- _TAREFA PROPOSTA 1_:
No texto sobre Aparecida Garcia, transforme em lista o parágrafo que começa com "Aos 16 anos, Aparecida transferiu-se". Conserve os fatos principais.
- _TAREFA PROPOSTA 2_:
Com base no texto sobre Aparecida Garcia, responda às perguntas abaixo:
(a) Em que cidade ela nasceu?
(b) Em que ano ela ingressou na faculdade?
(c) Durante quantos anos ela exerceu atividades no Serviço de Anatomia Patológica do Instituto Fernandes Figueira?
- _TAREFA PROPOSTA 3_:
Prolongue o texto sobre Aparecida Garcia a partir da última frase apresentada.

++++ TEXTO SELECIONADO

Em homenagem à Aparecida Garcia, História, Ciências, Saúde — Manguinhos abre espaço para o depoimento de Dora Menezes, uma de suas companheiras no Serviço de Patologia do Instituto Fernandes Figueira.

A dra. Aparecida Gomes Pinto Garcia foi uma das precurssoras da patologia pediátrica na América Latina. Tive o privilégio de conviver com ela, como amiga, colega e mestra até a data de sua morte, em 25 de abril de 1999, pouco antes de completar 77 anos. Filha de Marta Souza Pinto e Agenor Gomes Pinto, nasceu em Itanhandu, sul de Minas Gerais, em 26 de junho de 1922.

Aos 16 anos, Aparecida transferiu-se para o Rio de Janeiro com a intenção de iniciar os estudos preparatórios para ingressar na Faculdade Nacional de Medicina, então ligada à Universidade do Brasil. Eram ainda poucas as mulheres que escolhiam esta profissão, e a mãe, preocupada, foi aconselhar-se com o padre da cidade para saber se tal decisão seria um pecado grave. Com o apoio do irmão mais velho, Crispim Gomes Pinto, a quem considerava um segundo pai, ela conseguiu desprender-se da família para fazer os estudos superiores. Em conversa com os amigos, relembrava as dificuldades que enfrentou durante o tempo em que viveu num pensionato para moças no Rio de Janeiro, no bairro da Glória. Em 1940, ingressou na faculdade e, cinco anos depois, colou grau.

Já no segundo ano, iniciou um estágio no Instituto Fernandes Figueira (IFF), então vinculado ao Departamento Nacional da Criança, do Ministério da Saúde, onde passou a residir (na época não havia ainda residência médica institucionalizada).1 1 O Fernandes Figueira atende pacientes de nível sócio-econômico baixo, portadores de doenças mais comuns da infância, como infecções, desnutrição etc. É um centro de referência, que desenvolve pesquisas e presta assistência clínica e cirúrgica a mulheres, recém-nascidos e crianças com problemas genéticos ou que necessitem de cirurgias e cuidados especiais. Trabalhou, a princípio, com o dr. Mário Mesquita, depois com o prof. Arlindo de Assis, bacteriologista que muito incentivou o uso da vacina BCG entre os cariocas, e que exerceu grande influência sobre a vida profissional da talentosa estudante que o auxiliava. Mais tarde, ela iria ensinar-me muitas lições de medicina e de vida que aprendeu com ele, e quando me passava trabalhos científicos para ler, citava-o: "separatas de trabalhos científicos só se dão a quem as solicita. Sabemos assim que serão lidas."

Logo após a formatura, a dra. Aparecida Garcia assumiu a chefia do Serviço de Anatomia Patológica do Instituto Fernandes Figueira, onde iria exercer suas atividades durante 58 anos. Mesmo depois da aposentadoria, continuaria a trabalhar lá como pesquisadora do Conselho Nacional de Desenvolvimento Científico e Tecnológico (CNPq).

++++++++
++++ REGISTROS SELECIONADOS

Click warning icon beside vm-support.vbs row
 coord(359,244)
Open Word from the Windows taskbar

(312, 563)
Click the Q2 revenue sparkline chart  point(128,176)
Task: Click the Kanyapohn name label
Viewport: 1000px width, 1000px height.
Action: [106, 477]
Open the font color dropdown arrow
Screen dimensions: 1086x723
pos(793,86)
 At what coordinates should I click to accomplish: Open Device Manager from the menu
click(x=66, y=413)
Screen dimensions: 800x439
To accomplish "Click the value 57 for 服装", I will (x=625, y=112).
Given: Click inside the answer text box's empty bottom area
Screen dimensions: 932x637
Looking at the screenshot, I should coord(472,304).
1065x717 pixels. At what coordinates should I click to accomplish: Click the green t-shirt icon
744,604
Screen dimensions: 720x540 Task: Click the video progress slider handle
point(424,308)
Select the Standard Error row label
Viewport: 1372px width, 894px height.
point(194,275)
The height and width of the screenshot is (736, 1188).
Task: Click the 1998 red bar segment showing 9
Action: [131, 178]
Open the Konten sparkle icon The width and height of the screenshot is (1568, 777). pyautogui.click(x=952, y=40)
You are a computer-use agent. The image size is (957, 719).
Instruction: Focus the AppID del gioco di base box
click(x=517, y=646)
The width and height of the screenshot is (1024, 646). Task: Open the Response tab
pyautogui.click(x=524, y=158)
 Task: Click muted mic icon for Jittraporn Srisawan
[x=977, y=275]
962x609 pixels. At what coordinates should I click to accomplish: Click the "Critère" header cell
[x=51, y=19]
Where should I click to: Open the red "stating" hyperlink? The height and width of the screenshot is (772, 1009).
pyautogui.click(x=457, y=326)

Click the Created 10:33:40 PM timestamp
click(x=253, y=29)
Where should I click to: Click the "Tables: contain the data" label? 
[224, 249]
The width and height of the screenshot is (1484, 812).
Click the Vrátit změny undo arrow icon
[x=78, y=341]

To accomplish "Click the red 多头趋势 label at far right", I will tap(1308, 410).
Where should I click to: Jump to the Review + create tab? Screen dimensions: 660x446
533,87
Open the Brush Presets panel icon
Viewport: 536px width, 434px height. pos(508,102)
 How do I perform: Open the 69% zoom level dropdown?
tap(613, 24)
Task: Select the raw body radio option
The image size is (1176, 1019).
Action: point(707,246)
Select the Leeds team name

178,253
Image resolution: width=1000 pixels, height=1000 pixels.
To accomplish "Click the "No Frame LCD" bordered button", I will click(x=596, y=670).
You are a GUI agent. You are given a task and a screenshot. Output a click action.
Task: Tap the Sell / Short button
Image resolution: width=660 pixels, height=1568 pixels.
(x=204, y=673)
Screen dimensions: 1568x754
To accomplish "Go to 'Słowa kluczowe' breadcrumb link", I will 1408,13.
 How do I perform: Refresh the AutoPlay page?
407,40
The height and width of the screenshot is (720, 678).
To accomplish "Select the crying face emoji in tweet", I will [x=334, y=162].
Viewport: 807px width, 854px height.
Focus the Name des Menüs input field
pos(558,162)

++++++++

- _RESULTADO DO EXERCÍCIO 1_:
- Aos 16 anos, mudou-se para o Rio de Janeiro para se preparar para a Faculdade Nacional de Medicina, então ligada à Universidade do Brasil.
- Poucas mulheres escolhiam a medicina na época, e a mãe, preocupada, consultou o padre da cidade para saber se a decisão seria pecado grave.
- O irmão mais velho, Crispim Gomes Pinto, a quem considerava um segundo pai, apoiou sua ida para os estudos superiores.
- Viveu com dificuldades num pensionato para moças no bairro da Glória.
- Entrou na faculdade em 1940 e colou grau cinco anos depois.

- _RESULTADO DO EXERCÍCIO 2_:
(a) Em Itanhandu, no sul de Minas Gerais.
(b) Em 1940.
(c) Durante 58 anos.

- _RESULTADO DO EXERCÍCIO 3_:
Sempre muito metódica, disciplinada, exigente em relação a seu trabalho — qualidades que procuraria passar às alunas — deu os primeiros passos em patologia pediátrica, a princípio de forma autodidata, fazendo, por exemplo, necropsia com o livro aberto, ao lado, para conferir a técnica. Nesse árduo início de carreira como especialista, contou com o apoio de um colega de turma, o prof. Manoel Barretto Netto, do Instituto de Neurologia, com quem manteve intercâmbio constante. Tinha grande admiração também pelo dr. Ackerman, a quem citava constantemente. Freqüentava as reuniões semanais de estudo na Santa Casa da Misericórdia, em que apresentava casos para discussão com médicos e residentes do Serviço de Patologia.

Em 1949, o dr. Martagão Gesteira, diretor do Departamento Nacional da Criança do Ministério da Educação e Saúde Pública, trouxe ao Brasil a dra. Edith Potter, chefe do Serviço de Patologia do Chicago Lying Hospital, autora de Pathology of the fetus and the newborn (Year Book Med Publishers, 1975). Ela foi, provavelmente, a primeira médica a se dedicar à patologia pediátrica. Começou, então, uma nova etapa na vida profissional de Aparecida, que teve o privilégio de conviver durante seis meses com essa notável profissional. Junto com a dra. Anadil Roseli e duas outras médicas brasileiras, assistia às necropsias que a norte-americana fazia no Hospital Gaffrée e Guinle (o serviço de patologia do IFF estava em reformas).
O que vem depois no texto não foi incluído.